Así que por favor no te confundan mis rizos verbales y los frecuentes sarcasmos con que a menudo te contesto: tus gestos y reflexiones casi siempre consiguen tu objetivo y avivan en mí la desconfianza frente al ejército de pixeles y bites que transforman cada palabra que tecleamos en alimento para el gran robot que, según tu visión tan sensatamente profética, acabará por controlarlo todo y a todos.

¡Ay, Roland, palabras las tuyas cuyo vivo trazo consigue seguir siendo tan auténticamente humano! Qué violento contraste con la visión del flujo inerte que son las mías, no sólo intangibles, además atemporales (de hecho ese nuevo dios del que me hablas a menudo,  promete que serán eternas aunque nadie más volviese a leerlas), palabras tan dóciles también, que se dejan clonar sin pausa en circuitos y protocolos computacionales que no alcanzo a comprender como consiguen que, al cabo, mis palabras lleguen a alguna parte y aún alguien pueda reconocerme en ellas.

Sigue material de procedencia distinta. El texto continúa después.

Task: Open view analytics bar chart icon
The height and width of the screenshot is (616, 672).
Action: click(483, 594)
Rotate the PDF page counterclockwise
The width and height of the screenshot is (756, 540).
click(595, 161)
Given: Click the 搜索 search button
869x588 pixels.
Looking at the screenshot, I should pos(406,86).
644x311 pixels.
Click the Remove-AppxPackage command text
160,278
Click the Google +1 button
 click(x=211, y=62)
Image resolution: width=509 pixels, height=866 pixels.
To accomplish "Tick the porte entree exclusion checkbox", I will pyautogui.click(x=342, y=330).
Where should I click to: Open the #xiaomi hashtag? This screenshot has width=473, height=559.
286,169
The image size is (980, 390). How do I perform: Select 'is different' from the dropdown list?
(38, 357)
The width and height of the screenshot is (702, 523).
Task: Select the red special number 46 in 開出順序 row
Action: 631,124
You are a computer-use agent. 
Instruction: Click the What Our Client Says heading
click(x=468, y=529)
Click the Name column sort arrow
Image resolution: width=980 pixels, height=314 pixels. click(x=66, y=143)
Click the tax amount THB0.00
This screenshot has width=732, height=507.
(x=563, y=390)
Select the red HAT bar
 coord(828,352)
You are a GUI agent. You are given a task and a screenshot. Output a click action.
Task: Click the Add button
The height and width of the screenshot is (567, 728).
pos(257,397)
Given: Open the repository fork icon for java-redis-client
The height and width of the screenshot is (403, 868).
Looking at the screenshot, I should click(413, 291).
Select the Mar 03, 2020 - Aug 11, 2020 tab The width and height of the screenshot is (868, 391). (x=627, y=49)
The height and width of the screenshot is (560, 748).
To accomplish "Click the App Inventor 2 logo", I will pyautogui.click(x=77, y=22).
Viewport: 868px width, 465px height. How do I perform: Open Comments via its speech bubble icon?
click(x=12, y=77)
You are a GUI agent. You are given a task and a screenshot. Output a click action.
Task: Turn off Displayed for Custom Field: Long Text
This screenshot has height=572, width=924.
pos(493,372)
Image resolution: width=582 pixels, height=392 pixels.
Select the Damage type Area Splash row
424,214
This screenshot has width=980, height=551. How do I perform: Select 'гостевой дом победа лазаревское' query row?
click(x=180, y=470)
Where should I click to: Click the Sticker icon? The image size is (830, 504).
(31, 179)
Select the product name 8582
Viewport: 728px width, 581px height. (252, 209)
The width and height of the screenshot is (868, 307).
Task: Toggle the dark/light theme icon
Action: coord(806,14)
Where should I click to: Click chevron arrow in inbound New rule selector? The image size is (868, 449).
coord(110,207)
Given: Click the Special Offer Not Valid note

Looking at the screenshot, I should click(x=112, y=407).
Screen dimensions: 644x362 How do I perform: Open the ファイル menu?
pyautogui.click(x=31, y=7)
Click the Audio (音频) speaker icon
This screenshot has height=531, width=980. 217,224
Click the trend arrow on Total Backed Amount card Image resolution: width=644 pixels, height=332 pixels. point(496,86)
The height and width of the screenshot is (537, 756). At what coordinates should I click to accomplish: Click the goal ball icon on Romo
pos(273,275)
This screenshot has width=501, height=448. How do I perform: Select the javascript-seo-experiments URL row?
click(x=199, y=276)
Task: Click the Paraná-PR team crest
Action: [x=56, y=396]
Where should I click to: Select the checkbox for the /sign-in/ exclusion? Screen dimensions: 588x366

Antes de despedirme, reconozco que el obligarte a que te pongas frente a una odiada pantalla solo porque la artrosis aguda que deforma mis manos no me deje ya otra opción que acudir a un teclado para escribirte, casi hace que me sienta como el más vil de los canallas. Disculpa que abuse de tu paciencia y de esa infinita disposición al perdón que hacen de ti la más bellísima de las personas.

Sobre todo gracias, Roland querido, por tu fidelidad epistolar y tu prosa siempre incitante —¡y a ráfagas tan temeraria!—.